Make your reservations at: http://slowfoodendoftheline.eventbrite.com
From SFWEEKLY's April cover story, "Go Fish," “local seafood-foraging guru Kirk Lombard is very serious about eating local fish. His ForageSF tours invariably include an exhortation to support the commercial fisheries of San Francisco and Northern California, including some that are frowned on by Monterey Bay Aquarium Seafood Watch. Lombard is part of a group of local fish experts who insist, contrary to the recommendations of some environmental activists, that the best way to save the oceans is by sourcing your seafood close to home.” See a video of Kirk, catching a cod from a storm drain!
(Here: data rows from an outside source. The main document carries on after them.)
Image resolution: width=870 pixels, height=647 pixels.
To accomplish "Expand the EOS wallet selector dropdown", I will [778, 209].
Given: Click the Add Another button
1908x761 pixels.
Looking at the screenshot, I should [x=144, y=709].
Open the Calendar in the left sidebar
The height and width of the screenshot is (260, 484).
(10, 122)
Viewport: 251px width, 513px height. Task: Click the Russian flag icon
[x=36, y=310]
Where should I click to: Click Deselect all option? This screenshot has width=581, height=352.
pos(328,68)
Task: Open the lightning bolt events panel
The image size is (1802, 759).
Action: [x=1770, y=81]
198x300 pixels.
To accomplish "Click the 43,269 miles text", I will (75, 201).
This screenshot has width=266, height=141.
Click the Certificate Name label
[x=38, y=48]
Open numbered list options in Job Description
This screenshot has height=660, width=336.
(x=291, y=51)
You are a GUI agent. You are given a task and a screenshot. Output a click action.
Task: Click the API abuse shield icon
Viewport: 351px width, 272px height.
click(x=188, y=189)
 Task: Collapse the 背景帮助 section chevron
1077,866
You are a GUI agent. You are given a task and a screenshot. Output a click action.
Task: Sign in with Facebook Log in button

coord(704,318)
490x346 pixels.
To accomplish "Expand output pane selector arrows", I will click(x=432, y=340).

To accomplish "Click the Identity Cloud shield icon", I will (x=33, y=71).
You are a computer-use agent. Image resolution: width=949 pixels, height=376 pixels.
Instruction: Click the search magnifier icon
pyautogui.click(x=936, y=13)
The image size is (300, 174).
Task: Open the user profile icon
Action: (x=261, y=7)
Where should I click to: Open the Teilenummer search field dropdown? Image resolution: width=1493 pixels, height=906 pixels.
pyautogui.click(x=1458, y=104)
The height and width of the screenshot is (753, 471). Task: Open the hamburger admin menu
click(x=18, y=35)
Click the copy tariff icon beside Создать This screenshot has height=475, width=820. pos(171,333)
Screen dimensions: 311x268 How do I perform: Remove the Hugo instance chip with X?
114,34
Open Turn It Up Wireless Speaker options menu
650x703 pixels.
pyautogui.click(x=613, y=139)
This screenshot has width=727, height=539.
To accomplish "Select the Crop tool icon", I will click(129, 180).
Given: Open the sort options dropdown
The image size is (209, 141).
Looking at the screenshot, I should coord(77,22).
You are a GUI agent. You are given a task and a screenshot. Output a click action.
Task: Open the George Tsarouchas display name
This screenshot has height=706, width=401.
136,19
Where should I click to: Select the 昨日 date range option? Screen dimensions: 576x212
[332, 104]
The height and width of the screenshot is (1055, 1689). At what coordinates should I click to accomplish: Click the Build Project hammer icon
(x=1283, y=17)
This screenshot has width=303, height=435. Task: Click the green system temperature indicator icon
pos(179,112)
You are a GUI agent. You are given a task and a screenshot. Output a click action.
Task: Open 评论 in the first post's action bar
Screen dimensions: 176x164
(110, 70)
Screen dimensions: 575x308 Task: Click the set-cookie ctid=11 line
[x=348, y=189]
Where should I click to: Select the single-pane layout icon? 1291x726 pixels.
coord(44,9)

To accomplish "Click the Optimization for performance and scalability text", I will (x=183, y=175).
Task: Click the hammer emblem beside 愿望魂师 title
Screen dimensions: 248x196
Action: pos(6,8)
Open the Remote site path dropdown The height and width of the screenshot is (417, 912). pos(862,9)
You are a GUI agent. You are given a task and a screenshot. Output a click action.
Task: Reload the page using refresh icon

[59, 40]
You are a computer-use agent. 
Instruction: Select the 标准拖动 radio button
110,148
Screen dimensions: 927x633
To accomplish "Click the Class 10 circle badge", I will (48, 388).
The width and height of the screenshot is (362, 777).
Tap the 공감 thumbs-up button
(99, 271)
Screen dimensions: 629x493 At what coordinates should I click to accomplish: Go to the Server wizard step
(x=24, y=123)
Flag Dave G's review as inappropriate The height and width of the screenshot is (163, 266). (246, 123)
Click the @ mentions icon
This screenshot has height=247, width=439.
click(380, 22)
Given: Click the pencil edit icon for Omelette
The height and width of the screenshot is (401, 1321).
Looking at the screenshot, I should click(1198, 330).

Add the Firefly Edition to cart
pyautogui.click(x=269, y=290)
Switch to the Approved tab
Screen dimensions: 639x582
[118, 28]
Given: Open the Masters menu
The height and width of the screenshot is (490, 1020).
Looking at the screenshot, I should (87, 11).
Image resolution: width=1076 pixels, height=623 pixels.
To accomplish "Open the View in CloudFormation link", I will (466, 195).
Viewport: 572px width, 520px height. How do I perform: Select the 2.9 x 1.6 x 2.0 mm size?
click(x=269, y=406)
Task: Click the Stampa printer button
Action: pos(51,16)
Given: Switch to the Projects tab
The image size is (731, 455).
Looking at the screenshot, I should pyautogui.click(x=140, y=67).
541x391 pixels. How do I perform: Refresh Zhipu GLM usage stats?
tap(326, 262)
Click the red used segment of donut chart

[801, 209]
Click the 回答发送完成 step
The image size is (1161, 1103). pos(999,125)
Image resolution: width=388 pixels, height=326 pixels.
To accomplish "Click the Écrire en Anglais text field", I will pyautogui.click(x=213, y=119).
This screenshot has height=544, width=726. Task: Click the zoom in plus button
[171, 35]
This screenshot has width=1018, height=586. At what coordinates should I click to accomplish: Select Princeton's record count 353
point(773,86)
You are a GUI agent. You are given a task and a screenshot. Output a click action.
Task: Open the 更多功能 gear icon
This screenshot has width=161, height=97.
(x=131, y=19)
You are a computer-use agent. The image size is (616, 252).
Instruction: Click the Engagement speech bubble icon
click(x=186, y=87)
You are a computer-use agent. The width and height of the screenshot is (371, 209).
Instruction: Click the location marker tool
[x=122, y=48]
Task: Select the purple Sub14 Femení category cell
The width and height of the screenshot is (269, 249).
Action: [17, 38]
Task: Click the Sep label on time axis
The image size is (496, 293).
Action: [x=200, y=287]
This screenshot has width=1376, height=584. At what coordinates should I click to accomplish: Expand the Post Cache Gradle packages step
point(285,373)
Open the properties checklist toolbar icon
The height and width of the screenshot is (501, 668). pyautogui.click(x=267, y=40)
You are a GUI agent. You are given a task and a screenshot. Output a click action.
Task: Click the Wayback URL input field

Dane Klinger is a Ph.D. student in Stanford’s Emmett Interdisciplinary Program in Environmental Resources. His research examines ecological, economic, and policy components of aquaculture, fisheries, and the global seafood trade that can increase seafood production while improving or maintaining marine ecosystem services and functioning. Before coming to Stanford, Dane was a Research Associate at the Blue Ocean Institute, where he led Blue Ocean’s fisheries and aquaculture research. He holds B.A. and M.S. degrees in Environmental Studies and Policy, respectively, from Bard College and was a graduate guest student at Woods Hole Oceanographic Institution.